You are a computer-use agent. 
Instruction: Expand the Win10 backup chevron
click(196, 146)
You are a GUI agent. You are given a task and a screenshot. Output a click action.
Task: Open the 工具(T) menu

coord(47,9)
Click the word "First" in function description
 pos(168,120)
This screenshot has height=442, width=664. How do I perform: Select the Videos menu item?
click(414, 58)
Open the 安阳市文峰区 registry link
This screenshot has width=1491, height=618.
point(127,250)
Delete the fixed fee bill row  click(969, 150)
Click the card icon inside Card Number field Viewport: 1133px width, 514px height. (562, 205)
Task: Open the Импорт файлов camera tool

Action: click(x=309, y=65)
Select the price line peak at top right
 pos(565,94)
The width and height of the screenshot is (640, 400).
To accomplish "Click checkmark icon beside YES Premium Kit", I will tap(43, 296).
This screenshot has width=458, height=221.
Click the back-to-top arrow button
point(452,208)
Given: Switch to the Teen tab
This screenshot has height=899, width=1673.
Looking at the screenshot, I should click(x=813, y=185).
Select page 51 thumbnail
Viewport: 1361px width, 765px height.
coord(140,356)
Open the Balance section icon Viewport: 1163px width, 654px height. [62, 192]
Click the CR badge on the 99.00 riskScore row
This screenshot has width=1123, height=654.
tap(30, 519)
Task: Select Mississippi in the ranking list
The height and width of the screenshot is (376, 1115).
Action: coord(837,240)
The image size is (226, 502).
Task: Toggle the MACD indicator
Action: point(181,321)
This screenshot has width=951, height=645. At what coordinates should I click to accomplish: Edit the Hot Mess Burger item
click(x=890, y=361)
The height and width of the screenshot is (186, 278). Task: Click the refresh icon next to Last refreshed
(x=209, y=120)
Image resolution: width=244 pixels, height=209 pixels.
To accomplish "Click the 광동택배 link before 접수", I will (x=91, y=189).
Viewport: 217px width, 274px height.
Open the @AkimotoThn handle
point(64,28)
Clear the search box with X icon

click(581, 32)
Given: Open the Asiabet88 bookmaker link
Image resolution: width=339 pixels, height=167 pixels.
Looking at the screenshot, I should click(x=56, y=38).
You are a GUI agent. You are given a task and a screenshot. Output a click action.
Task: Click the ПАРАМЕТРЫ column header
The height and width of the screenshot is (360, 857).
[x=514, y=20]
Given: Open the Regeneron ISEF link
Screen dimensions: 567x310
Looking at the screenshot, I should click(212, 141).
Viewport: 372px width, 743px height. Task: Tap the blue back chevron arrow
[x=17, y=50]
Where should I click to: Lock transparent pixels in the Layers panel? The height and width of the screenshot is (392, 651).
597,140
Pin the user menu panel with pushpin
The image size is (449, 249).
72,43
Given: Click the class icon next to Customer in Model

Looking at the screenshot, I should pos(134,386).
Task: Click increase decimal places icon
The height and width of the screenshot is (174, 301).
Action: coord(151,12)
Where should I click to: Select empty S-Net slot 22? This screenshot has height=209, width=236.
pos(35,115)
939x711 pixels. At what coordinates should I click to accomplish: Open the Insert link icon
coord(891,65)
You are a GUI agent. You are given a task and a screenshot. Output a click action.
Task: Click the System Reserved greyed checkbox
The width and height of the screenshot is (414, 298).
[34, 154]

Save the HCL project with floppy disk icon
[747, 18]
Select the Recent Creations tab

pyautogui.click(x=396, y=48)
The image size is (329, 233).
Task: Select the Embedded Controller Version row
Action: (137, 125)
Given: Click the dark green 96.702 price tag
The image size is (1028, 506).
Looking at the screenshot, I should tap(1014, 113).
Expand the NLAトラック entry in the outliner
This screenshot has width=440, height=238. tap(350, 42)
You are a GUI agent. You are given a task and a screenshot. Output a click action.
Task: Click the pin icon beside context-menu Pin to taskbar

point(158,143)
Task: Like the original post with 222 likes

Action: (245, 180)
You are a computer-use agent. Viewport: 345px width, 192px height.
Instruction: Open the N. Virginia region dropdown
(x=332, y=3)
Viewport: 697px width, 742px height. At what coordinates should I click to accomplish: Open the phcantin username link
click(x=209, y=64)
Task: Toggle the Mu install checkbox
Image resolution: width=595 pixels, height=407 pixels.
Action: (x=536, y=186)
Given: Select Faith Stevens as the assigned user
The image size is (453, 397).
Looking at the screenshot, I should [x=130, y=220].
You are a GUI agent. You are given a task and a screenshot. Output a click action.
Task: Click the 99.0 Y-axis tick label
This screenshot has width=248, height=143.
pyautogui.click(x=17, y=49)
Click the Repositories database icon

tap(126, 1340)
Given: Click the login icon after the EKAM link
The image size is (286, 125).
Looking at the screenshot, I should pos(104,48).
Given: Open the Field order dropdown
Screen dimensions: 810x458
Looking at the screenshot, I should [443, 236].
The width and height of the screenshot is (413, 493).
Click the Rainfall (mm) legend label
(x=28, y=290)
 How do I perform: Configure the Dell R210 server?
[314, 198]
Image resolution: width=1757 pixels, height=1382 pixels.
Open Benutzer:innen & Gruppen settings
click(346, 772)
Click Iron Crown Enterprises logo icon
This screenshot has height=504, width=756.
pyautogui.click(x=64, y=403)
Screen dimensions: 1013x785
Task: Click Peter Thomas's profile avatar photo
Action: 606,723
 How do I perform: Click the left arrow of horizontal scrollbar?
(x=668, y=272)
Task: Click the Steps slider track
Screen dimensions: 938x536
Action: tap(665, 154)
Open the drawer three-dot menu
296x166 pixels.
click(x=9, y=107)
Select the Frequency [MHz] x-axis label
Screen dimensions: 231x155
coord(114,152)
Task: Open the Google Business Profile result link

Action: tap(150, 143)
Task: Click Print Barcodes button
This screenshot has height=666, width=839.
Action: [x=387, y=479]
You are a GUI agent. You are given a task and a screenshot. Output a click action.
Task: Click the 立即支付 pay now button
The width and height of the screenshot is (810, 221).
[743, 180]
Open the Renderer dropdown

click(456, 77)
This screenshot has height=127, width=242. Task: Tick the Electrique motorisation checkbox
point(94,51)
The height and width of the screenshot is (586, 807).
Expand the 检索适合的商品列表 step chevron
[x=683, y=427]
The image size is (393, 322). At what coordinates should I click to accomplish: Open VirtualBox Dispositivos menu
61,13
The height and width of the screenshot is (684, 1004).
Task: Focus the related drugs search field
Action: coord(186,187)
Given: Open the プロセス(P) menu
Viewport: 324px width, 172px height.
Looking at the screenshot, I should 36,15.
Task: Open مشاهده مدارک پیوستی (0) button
****************
The problem:
All that belongs in the answer is an exact copy of the lines from the start of the records above through the line with "Select page 51 thumbnail".

Your response:
You are a computer-use agent. 
Instruction: Expand the Win10 backup chevron
click(196, 146)
You are a GUI agent. You are given a task and a screenshot. Output a click action.
Task: Open the 工具(T) menu

coord(47,9)
Click the word "First" in function description
 pos(168,120)
This screenshot has height=442, width=664. How do I perform: Select the Videos menu item?
click(414, 58)
Open the 安阳市文峰区 registry link
This screenshot has width=1491, height=618.
point(127,250)
Delete the fixed fee bill row  click(969, 150)
Click the card icon inside Card Number field Viewport: 1133px width, 514px height. (562, 205)
Task: Open the Импорт файлов camera tool

Action: click(x=309, y=65)
Select the price line peak at top right
 pos(565,94)
The width and height of the screenshot is (640, 400).
To accomplish "Click checkmark icon beside YES Premium Kit", I will tap(43, 296).
This screenshot has width=458, height=221.
Click the back-to-top arrow button
point(452,208)
Given: Switch to the Teen tab
This screenshot has height=899, width=1673.
Looking at the screenshot, I should click(x=813, y=185).
Select page 51 thumbnail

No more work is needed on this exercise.